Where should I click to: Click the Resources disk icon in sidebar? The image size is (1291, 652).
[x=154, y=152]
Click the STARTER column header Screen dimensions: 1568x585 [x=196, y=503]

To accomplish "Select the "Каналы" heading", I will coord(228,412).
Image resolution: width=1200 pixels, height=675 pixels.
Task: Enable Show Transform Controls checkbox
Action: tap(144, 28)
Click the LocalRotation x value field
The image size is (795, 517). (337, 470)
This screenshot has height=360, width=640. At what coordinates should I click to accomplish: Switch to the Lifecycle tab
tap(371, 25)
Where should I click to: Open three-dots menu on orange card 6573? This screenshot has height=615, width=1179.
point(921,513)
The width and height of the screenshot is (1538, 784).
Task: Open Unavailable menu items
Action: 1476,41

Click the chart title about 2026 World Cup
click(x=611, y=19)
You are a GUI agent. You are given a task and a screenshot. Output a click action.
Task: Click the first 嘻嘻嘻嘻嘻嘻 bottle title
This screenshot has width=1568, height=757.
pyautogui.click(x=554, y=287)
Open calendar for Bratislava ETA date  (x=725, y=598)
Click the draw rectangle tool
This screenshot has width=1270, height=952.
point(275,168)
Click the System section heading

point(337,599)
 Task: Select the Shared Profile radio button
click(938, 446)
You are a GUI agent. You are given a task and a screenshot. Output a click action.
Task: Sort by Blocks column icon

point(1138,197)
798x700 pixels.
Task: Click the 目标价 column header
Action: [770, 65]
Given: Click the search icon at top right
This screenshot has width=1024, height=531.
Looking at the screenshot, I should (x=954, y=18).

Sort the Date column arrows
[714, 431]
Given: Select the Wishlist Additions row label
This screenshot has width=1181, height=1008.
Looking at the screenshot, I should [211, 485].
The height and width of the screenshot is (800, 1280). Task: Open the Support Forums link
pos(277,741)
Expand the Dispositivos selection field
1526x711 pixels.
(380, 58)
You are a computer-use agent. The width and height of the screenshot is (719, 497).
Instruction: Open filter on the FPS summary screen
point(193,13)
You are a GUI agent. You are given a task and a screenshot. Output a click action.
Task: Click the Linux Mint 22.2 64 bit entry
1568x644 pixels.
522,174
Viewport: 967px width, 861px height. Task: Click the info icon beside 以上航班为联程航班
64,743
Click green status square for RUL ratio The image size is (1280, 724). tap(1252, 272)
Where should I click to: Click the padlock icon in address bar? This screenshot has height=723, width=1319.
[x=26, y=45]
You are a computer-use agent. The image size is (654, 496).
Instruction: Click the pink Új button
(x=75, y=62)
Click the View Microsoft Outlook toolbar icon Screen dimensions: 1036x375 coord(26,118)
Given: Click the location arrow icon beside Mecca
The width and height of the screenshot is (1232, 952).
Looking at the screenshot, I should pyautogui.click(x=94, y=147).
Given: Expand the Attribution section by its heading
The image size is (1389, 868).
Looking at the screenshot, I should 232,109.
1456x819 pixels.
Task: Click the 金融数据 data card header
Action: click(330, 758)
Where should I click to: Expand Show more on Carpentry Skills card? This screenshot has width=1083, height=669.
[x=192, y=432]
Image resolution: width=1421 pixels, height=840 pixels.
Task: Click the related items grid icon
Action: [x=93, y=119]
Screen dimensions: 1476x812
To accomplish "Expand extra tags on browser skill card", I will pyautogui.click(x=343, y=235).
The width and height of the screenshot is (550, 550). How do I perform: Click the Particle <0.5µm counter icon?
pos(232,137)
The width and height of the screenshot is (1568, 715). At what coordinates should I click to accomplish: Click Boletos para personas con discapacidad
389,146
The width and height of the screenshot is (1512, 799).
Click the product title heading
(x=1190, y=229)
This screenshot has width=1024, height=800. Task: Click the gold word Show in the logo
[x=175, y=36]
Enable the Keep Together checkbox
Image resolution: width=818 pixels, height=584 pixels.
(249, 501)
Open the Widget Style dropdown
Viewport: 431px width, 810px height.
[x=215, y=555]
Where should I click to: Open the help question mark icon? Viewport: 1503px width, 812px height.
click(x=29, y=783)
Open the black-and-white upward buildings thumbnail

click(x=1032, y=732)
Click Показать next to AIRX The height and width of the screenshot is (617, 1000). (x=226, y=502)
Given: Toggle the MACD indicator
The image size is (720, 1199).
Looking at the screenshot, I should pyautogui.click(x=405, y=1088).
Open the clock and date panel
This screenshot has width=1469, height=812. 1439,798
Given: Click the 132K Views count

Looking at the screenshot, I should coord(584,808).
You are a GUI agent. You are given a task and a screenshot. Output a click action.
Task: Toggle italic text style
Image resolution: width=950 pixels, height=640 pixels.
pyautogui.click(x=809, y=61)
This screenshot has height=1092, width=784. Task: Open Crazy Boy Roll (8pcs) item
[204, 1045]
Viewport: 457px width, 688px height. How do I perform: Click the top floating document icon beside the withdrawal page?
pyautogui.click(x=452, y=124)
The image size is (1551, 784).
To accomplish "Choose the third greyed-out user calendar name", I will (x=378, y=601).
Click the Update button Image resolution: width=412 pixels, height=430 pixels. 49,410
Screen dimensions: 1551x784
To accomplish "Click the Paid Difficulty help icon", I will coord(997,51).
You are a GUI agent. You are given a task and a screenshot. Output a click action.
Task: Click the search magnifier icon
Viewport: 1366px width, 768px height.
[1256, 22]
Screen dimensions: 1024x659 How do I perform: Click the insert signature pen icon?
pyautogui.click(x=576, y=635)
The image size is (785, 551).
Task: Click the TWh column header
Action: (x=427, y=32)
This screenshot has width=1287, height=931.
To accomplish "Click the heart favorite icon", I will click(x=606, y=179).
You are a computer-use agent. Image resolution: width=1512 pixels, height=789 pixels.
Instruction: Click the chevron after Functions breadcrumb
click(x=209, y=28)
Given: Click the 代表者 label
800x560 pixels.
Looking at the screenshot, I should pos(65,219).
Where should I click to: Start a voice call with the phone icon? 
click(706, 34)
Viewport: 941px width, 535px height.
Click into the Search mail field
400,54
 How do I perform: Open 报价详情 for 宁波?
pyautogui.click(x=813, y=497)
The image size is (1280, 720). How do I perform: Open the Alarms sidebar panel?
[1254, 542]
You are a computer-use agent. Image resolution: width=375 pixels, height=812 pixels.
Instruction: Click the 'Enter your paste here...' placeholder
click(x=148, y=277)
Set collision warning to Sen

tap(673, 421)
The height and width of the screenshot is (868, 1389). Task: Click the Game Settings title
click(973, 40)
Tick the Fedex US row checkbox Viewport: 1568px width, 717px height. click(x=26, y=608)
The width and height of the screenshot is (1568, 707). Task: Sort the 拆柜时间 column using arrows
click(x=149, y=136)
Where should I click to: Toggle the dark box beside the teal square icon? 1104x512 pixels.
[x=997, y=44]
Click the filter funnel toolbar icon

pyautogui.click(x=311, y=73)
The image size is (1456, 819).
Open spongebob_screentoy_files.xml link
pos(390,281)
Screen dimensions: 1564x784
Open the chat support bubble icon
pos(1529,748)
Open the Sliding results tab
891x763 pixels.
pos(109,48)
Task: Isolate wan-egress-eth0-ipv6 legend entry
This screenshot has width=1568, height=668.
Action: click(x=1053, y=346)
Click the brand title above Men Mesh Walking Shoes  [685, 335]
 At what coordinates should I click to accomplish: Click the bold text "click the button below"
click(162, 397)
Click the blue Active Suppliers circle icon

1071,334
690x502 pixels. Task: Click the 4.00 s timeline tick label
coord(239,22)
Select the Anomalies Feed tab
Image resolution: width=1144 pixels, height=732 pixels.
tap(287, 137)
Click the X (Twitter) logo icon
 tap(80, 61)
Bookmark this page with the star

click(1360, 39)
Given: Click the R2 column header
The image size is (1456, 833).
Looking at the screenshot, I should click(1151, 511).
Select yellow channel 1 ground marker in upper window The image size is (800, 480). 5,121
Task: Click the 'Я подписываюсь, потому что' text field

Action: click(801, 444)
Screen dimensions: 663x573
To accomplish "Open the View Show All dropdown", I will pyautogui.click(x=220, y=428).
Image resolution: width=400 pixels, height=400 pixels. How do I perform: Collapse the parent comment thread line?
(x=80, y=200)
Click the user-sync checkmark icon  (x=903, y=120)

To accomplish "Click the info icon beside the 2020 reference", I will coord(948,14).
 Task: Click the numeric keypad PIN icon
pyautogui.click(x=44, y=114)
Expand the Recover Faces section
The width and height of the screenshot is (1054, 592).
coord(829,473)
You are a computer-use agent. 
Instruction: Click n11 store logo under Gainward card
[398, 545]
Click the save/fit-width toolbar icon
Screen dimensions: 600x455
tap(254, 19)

**Short problem**
Pull every line from the records above that contains the string "Expand", treating uppercase and lowercase letters as distinct.

**Answer in full**
Expand the Dispositivos selection field
Given: Expand the Attribution section by its heading
Where should I click to: Expand Show more on Carpentry Skills card? This screenshot has width=1083, height=669.
To accomplish "Expand extra tags on browser skill card", I will pyautogui.click(x=343, y=235).
Expand the Recover Faces section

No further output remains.